The growing integration of AI chatbots into health decision-making faces a critical barrier: people's existing beliefs may determine whether they actually learn accurate information, even when using sophisticated verification tools. This finding challenges assumptions that AI assistance automatically improves health literacy across all users.

When 103 participants used ChatGPT to fact-check deliberately mixed-accuracy Facebook posts about gluten-free diets, source credibility markers proved surprisingly ineffective on their own. Expert-labeled sources failed to enhance objective knowledge compared to non-expert sources. However, participants who already held favorable attitudes toward the health topic showed significantly better knowledge gains when information came from expert sources. The AI verification process itself did not override these pre-existing cognitive biases.

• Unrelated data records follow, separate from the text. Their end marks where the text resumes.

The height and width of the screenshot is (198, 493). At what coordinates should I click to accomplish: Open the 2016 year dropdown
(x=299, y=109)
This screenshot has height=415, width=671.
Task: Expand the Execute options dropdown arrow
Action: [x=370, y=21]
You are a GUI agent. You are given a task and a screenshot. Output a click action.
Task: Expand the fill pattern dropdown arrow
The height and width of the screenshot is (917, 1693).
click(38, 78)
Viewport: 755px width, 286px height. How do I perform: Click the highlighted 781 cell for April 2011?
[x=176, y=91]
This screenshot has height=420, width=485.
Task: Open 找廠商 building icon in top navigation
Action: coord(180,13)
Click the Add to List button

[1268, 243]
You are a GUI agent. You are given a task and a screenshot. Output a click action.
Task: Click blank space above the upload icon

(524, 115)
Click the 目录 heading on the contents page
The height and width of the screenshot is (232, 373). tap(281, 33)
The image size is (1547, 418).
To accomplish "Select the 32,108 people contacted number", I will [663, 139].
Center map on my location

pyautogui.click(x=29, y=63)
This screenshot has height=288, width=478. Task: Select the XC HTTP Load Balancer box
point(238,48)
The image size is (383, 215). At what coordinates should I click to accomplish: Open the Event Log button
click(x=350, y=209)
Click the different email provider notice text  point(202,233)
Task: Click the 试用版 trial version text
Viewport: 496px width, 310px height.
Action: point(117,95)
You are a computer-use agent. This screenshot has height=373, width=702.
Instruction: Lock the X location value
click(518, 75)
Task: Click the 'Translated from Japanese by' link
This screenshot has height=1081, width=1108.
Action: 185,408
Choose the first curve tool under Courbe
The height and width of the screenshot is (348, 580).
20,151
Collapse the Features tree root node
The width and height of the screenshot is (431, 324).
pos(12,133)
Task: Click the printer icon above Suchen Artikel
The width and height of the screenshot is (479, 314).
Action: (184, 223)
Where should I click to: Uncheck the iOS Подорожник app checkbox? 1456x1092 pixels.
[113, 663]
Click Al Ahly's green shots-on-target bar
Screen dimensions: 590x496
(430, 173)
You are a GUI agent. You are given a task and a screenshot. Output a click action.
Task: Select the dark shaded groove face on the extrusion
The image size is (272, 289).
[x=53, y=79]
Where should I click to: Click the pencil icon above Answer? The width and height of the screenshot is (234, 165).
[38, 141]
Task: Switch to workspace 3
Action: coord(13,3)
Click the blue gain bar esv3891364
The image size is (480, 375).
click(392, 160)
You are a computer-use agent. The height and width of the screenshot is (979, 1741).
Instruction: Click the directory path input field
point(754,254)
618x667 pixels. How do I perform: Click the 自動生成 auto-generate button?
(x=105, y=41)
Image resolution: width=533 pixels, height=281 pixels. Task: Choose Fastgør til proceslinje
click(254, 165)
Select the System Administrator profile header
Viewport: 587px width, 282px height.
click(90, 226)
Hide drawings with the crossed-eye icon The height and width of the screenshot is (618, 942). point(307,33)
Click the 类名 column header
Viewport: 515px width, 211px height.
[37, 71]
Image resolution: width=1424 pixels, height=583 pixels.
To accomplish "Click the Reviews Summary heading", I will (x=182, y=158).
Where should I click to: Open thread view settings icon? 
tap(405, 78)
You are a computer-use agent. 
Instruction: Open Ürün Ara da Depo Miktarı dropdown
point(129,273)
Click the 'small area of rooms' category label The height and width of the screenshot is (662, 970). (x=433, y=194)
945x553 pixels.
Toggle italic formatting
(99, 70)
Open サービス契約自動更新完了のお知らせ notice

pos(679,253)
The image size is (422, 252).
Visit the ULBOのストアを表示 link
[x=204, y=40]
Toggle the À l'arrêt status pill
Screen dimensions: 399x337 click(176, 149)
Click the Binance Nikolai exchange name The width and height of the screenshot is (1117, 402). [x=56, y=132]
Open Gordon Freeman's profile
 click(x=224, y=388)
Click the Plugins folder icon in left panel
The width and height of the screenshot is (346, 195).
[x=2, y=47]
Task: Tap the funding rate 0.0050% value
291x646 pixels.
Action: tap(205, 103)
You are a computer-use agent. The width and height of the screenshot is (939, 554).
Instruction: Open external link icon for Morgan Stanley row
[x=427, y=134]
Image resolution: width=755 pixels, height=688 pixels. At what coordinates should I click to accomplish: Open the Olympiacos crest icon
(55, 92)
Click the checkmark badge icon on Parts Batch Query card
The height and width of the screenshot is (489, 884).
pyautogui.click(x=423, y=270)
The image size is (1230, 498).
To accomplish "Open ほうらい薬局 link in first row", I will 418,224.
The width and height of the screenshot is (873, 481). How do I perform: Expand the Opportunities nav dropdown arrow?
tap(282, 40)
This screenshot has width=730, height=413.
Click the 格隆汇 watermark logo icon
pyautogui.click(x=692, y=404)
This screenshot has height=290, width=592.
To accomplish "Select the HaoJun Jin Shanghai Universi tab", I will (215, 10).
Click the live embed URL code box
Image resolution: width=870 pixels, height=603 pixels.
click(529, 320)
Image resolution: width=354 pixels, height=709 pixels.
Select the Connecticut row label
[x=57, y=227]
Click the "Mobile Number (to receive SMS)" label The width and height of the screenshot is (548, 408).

This research exposes a fundamental limitation in how people process health information, even with AI support. The dual-process theory of cognition appears to govern AI-assisted verification just as it does traditional information processing—people still rely heavily on mental shortcuts and existing beliefs rather than purely analytical thinking. For health communication, this suggests that AI tools may inadvertently amplify existing disparities in health knowledge rather than democratizing access to accurate information. The implications are particularly concerning for public health campaigns, where AI-assisted verification was hoped to help combat misinformation universally. Instead, these tools may be most effective for individuals who already possess favorable attitudes toward evidence-based health information, potentially widening the gap between health-literate and health-illiterate populations. The study's small sample size limits broader generalizability, but the pattern suggests AI integration in health communication requires more nuanced strategies that account for individual cognitive predispositions.